Im Juni letzten Jahres kündigte der Präsident der Kanarischen Inseln, Ángel Víctor Torres, die Einsetzung einer Kommission im Parlament an, die die demografische Herausforderung auf dem Archipel untersuchen soll. Sie wird unter anderem untersuchen, ob der Bevölkerungszuwachs zu einem Rückgang des Bruttoinlandsprodukts (BIP) führt. Die Zahl der auf den Inseln lebenden Menschen ist in zwei Jahrzehnten um 530.000 auf 2,2 Millionen gestiegen.

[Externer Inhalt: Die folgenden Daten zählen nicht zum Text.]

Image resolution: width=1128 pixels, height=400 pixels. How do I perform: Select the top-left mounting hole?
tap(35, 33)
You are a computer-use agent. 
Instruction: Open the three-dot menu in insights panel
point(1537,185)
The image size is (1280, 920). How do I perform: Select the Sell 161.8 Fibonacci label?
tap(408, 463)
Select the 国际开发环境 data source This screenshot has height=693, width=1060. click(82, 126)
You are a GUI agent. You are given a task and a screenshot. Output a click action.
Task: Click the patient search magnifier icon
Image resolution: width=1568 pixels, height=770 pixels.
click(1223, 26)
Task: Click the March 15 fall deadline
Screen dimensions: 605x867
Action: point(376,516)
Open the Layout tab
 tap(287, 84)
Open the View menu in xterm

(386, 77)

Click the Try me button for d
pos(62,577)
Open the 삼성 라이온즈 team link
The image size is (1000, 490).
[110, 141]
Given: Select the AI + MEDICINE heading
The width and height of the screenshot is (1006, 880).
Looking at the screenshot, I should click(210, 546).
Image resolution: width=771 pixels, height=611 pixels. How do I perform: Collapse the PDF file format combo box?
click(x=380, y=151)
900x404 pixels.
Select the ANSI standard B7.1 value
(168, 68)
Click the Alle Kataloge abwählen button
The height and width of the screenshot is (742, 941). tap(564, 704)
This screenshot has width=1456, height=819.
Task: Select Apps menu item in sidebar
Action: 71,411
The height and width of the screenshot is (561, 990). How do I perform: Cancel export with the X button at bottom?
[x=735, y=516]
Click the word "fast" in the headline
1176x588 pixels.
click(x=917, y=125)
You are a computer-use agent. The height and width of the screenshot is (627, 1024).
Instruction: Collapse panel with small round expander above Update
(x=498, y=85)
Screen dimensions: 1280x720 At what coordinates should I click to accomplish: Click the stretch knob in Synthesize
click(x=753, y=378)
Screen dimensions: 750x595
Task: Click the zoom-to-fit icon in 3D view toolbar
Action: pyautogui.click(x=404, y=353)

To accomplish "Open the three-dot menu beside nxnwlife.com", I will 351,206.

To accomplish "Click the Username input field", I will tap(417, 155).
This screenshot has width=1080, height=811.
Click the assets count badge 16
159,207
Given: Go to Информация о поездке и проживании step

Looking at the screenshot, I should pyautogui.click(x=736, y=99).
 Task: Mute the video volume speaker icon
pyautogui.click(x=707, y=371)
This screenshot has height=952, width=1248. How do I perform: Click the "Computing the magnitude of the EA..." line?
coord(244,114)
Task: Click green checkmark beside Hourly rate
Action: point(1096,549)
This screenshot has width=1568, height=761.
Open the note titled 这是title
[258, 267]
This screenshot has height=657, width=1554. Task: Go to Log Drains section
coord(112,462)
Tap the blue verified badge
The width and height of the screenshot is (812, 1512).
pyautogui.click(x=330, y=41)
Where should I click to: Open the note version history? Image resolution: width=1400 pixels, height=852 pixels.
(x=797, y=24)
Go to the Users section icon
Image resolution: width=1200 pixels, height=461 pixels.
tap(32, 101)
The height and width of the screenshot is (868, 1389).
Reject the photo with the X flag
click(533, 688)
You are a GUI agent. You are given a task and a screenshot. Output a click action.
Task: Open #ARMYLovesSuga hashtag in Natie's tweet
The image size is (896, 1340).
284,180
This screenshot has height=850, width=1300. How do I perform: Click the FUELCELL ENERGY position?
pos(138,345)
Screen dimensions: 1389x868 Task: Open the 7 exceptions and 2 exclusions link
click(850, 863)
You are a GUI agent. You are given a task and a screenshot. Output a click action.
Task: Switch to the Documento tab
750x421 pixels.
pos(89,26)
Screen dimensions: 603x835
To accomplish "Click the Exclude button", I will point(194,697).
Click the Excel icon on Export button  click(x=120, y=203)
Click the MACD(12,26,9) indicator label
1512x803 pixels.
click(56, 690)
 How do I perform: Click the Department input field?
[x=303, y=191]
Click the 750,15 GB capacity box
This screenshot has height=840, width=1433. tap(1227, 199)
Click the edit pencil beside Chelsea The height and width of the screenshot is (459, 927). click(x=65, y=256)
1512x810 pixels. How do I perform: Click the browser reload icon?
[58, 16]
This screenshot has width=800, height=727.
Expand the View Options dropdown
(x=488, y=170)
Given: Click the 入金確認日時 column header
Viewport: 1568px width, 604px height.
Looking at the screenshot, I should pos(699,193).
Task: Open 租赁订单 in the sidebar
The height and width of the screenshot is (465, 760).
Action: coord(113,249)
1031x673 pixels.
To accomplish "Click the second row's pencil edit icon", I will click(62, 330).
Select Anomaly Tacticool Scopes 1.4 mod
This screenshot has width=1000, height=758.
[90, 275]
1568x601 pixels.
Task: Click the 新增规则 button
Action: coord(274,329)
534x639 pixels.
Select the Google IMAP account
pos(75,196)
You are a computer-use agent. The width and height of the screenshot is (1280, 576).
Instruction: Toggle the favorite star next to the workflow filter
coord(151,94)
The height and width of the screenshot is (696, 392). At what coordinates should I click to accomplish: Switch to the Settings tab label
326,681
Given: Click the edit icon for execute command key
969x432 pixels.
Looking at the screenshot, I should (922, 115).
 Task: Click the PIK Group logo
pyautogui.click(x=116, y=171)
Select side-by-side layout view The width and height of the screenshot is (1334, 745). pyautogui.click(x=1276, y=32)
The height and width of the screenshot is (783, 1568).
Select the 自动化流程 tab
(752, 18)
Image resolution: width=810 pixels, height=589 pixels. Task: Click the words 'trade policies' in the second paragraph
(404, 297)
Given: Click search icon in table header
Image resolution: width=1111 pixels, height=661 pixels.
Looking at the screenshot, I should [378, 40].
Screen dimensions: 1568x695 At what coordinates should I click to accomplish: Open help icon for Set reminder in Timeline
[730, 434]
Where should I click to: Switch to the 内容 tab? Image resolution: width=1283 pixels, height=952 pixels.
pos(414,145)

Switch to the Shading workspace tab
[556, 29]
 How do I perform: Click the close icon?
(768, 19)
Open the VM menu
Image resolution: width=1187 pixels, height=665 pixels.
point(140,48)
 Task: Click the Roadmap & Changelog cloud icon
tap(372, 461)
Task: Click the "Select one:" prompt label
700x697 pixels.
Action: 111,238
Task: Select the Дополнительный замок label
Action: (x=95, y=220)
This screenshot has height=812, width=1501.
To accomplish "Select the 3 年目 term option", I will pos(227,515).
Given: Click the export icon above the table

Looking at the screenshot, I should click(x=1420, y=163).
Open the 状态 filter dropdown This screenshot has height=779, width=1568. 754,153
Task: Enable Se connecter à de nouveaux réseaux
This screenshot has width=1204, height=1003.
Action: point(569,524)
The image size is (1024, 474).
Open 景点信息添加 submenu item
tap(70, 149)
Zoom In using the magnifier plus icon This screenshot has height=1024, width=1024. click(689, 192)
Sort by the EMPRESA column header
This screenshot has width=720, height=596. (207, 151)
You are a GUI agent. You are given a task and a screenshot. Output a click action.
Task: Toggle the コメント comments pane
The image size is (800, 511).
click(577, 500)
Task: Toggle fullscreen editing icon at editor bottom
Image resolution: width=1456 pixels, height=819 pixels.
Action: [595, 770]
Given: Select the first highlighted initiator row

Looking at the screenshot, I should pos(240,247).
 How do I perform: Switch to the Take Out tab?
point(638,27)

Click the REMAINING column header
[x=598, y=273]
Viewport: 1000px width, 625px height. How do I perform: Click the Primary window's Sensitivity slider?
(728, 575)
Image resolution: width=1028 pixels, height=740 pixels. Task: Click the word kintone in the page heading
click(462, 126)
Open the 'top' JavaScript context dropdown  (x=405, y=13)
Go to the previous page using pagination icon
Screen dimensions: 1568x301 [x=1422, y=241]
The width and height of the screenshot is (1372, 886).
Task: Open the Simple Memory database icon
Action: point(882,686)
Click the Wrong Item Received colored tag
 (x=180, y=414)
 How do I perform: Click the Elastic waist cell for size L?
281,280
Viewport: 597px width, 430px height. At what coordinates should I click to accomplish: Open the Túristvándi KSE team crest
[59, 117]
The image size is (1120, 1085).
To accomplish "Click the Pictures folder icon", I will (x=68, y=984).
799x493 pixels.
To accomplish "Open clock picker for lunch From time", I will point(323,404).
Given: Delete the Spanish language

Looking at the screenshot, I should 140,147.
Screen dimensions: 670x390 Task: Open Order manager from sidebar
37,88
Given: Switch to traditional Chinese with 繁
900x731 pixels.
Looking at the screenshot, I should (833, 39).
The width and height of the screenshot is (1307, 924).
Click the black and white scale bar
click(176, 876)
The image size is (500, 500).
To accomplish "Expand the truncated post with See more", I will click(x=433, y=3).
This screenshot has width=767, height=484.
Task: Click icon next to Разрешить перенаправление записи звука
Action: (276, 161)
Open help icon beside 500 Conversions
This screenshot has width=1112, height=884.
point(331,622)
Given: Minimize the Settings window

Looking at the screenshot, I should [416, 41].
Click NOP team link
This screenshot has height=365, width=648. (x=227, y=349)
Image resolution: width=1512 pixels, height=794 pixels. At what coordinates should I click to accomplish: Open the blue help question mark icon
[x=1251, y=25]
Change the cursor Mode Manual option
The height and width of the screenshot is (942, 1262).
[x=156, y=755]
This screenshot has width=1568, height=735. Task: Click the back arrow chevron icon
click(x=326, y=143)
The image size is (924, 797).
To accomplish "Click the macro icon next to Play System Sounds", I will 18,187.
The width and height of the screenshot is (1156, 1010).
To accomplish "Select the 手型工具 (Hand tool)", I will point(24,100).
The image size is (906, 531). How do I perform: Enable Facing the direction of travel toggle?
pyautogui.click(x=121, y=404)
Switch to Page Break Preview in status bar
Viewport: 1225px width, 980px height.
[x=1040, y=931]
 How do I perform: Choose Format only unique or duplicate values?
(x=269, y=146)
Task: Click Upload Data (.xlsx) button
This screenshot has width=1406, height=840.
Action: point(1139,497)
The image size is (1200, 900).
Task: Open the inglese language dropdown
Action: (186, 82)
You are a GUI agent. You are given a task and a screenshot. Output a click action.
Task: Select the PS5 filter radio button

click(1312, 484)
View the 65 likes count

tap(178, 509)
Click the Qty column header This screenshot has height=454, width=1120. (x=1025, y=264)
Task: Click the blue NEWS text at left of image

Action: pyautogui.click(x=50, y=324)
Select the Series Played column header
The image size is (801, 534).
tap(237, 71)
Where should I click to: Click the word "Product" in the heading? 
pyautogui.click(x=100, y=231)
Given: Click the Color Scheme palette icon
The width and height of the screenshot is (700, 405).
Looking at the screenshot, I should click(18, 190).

Diese Debatte haben Politiker wie der Vizepräsident und Finanzminister Román Rodríguez (Nueva Canarias) im Sommer immer wieder aufgegriffen. Die im Bericht des Wirtschafts- und Sozialrates (CES) enthaltenen Prognosen für die nächsten elf Jahre gehen von 2,5 Millionen Einwohnern auf den Kanarischen Inseln aus. "Eine unhaltbare Barbarei unter jedem Gesichtspunkt", sagte er. Als Reaktion auf diese Äußerungen wies Torres darauf hin, dass das Bevölkerungswachstum auf den Kanarischen Inseln sehr ungleichmäßig ist, und fügte hinzu, dass "wir Ansätze festlegen und die Daten genau auswerten müssen". "Wir können nicht von Überbevölkerung sprechen, wenn wir über Fasnia, Arafo, Artenara oder Tejeda sprechen", sagte er.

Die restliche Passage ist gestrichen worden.